Satu-satunya karyanya yang diketahui, puisi berjudul On Nature. Ia mencoba mengungkap pertanyaan terbesar dari segala sesuatu. Usahanya untuk menguraikan pertanyaan filosofis ini (pertanyaan retoris, beberapa mungkin mengatakan) mengarah pada pernyataan yang agak paradoks daripada jawaban yang memuaskan.

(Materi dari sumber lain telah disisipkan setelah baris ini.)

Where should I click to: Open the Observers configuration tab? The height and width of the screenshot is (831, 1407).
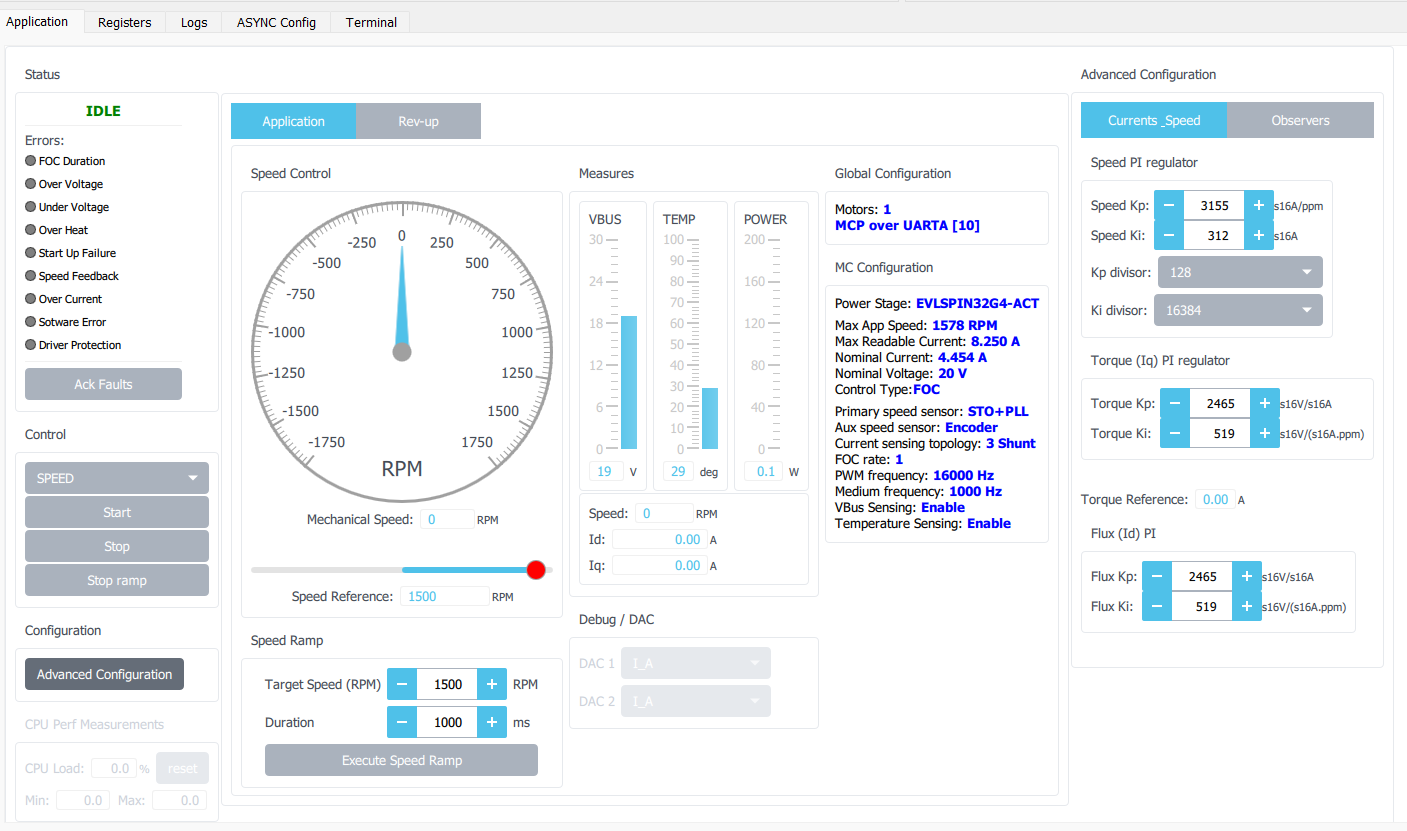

Parmenides menyatakan bahwa segala sesuatu yang “ada” pasti selalu ada, karena “ketiadaan” yang sewenang-wenang harus datang dari ketiadaan itu sendiri. Dan pada gilirannya, ini menjadi paradoks karena tidak mungkin untuk memikirkan apa yang “bukan”, dan lagi, tidak mungkin juga untuk memikirkan sesuatu yang tidak dapat dipikirkan. Filsuf selanjutnya akan mencoba dan menyederhanakan kemustahilan filosofis ini.
9. Anaxagoras (500 BC–428 BC)
Tokoh penting lainnya dari era pra-Socrates, Anaxagoras dari Clazomenae adalah seorang filsuf dan ilmuwan berpengaruh yang tinggal dan mengajar di Athena selama hampir 30 tahun. Pandangan filosofisnya berkisar pada alam itu sendiri. Seperti halnya sebagian besar filsuf di Yunani kuno, gagasannya kontras dan bertabrakan dengan ideologi dan kepercayaan kontemporer dan ini membuatnya menghadapi konsekuensi yang mengancam jiwa.

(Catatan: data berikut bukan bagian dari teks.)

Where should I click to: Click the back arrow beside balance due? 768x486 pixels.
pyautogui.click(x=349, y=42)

Anaxagoras dianggap sebagai orang pertama yang membangun filsafat secara keseluruhan di Athena, tempat di mana ia akan mencapai puncaknya dan terus berdampak pada masyarakat selama ratusan tahun yang akan datang.
Anaxagoras menyatakan hanya ada satu prinsip yang mendorong perubahan. yakni nous. Nous berarti “roh” atau “rasio”. Ia terpisah dari semua benda, tetapi menjadi prinsip yang mengatur segala sesuatu. Anaxagoras mengatakan bahwa nous merupakan unsur yang paling halus dan paling murni dari segala yang ada.
8. Anaximander (610 BC–546 BC)
Anaximander dari Miletus adalah murid terkenal. Dia dianggap sebagai penulis filsafat pertama yang diketahui karena baris pertama filsafat Barat yang masih ada ditulis olehnya. Ia juga terkenal di bidang biologi dan geografi awal. Dia juga merupakan astronom spekulatif pertama dalam sejarah manusia.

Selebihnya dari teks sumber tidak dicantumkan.